> _Data in this exercise_:
####################
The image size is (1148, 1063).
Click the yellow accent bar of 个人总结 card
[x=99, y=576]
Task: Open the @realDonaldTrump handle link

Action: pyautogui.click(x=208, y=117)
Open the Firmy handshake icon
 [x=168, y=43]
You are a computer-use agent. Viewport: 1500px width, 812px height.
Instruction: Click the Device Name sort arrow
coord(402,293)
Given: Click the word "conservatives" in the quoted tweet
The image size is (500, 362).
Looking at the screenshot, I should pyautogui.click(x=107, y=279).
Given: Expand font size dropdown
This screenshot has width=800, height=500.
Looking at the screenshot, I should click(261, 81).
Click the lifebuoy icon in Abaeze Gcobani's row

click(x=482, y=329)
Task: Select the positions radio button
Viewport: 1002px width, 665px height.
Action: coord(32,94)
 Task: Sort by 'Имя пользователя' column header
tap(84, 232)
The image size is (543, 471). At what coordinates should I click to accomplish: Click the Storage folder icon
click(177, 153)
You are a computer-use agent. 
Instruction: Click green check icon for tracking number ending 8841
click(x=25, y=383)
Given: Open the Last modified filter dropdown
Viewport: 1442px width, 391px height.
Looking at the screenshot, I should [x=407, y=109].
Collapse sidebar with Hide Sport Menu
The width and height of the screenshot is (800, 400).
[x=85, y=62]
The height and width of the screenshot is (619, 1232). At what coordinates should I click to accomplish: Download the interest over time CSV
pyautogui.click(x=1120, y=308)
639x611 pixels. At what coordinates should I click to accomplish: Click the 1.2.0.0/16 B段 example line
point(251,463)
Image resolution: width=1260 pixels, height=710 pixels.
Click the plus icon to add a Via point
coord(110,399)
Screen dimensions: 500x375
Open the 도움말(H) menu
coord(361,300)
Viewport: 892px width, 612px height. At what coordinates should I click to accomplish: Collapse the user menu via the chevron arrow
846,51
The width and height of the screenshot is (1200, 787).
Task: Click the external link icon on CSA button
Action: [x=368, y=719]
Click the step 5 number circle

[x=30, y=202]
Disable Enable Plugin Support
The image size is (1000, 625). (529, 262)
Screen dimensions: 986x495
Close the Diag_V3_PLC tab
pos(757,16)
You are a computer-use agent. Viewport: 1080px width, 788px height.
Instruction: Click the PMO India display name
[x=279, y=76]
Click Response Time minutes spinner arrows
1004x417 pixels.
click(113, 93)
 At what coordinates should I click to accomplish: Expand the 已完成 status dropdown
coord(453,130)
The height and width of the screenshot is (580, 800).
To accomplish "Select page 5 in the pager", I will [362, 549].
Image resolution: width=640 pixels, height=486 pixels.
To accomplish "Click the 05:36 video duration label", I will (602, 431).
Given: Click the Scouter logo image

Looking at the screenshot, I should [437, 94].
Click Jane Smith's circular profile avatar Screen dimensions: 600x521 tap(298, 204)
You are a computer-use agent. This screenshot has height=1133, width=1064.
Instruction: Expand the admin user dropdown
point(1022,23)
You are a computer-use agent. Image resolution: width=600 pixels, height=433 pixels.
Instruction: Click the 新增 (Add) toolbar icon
####################
> _Task item_: Each and every entry needs to be repeated exactly.

> _Exercise output_:
The image size is (1148, 1063).
Click the yellow accent bar of 个人总结 card
[x=99, y=576]
Task: Open the @realDonaldTrump handle link

Action: pyautogui.click(x=208, y=117)
Open the Firmy handshake icon
 [x=168, y=43]
You are a computer-use agent. Viewport: 1500px width, 812px height.
Instruction: Click the Device Name sort arrow
coord(402,293)
Given: Click the word "conservatives" in the quoted tweet
The image size is (500, 362).
Looking at the screenshot, I should pyautogui.click(x=107, y=279).
Given: Expand font size dropdown
This screenshot has width=800, height=500.
Looking at the screenshot, I should click(261, 81).
Click the lifebuoy icon in Abaeze Gcobani's row

click(x=482, y=329)
Task: Select the positions radio button
Viewport: 1002px width, 665px height.
Action: coord(32,94)
 Task: Sort by 'Имя пользователя' column header
tap(84, 232)
The image size is (543, 471). At what coordinates should I click to accomplish: Click the Storage folder icon
click(177, 153)
You are a computer-use agent. 
Instruction: Click green check icon for tracking number ending 8841
click(x=25, y=383)
Given: Open the Last modified filter dropdown
Viewport: 1442px width, 391px height.
Looking at the screenshot, I should [x=407, y=109].
Collapse sidebar with Hide Sport Menu
The width and height of the screenshot is (800, 400).
[x=85, y=62]
The height and width of the screenshot is (619, 1232). At what coordinates should I click to accomplish: Download the interest over time CSV
pyautogui.click(x=1120, y=308)
639x611 pixels. At what coordinates should I click to accomplish: Click the 1.2.0.0/16 B段 example line
point(251,463)
Image resolution: width=1260 pixels, height=710 pixels.
Click the plus icon to add a Via point
coord(110,399)
Screen dimensions: 500x375
Open the 도움말(H) menu
coord(361,300)
Viewport: 892px width, 612px height. At what coordinates should I click to accomplish: Collapse the user menu via the chevron arrow
846,51
The width and height of the screenshot is (1200, 787).
Task: Click the external link icon on CSA button
Action: [x=368, y=719]
Click the step 5 number circle

[x=30, y=202]
Disable Enable Plugin Support
The image size is (1000, 625). (529, 262)
Screen dimensions: 986x495
Close the Diag_V3_PLC tab
pos(757,16)
You are a computer-use agent. Viewport: 1080px width, 788px height.
Instruction: Click the PMO India display name
[x=279, y=76]
Click Response Time minutes spinner arrows
1004x417 pixels.
click(113, 93)
 At what coordinates should I click to accomplish: Expand the 已完成 status dropdown
coord(453,130)
The height and width of the screenshot is (580, 800).
To accomplish "Select page 5 in the pager", I will [362, 549].
Image resolution: width=640 pixels, height=486 pixels.
To accomplish "Click the 05:36 video duration label", I will (602, 431).
Given: Click the Scouter logo image

Looking at the screenshot, I should [437, 94].
Click Jane Smith's circular profile avatar Screen dimensions: 600x521 tap(298, 204)
You are a computer-use agent. This screenshot has height=1133, width=1064.
Instruction: Expand the admin user dropdown
point(1022,23)
You are a computer-use agent. Image resolution: width=600 pixels, height=433 pixels.
Instruction: Click the 新增 (Add) toolbar icon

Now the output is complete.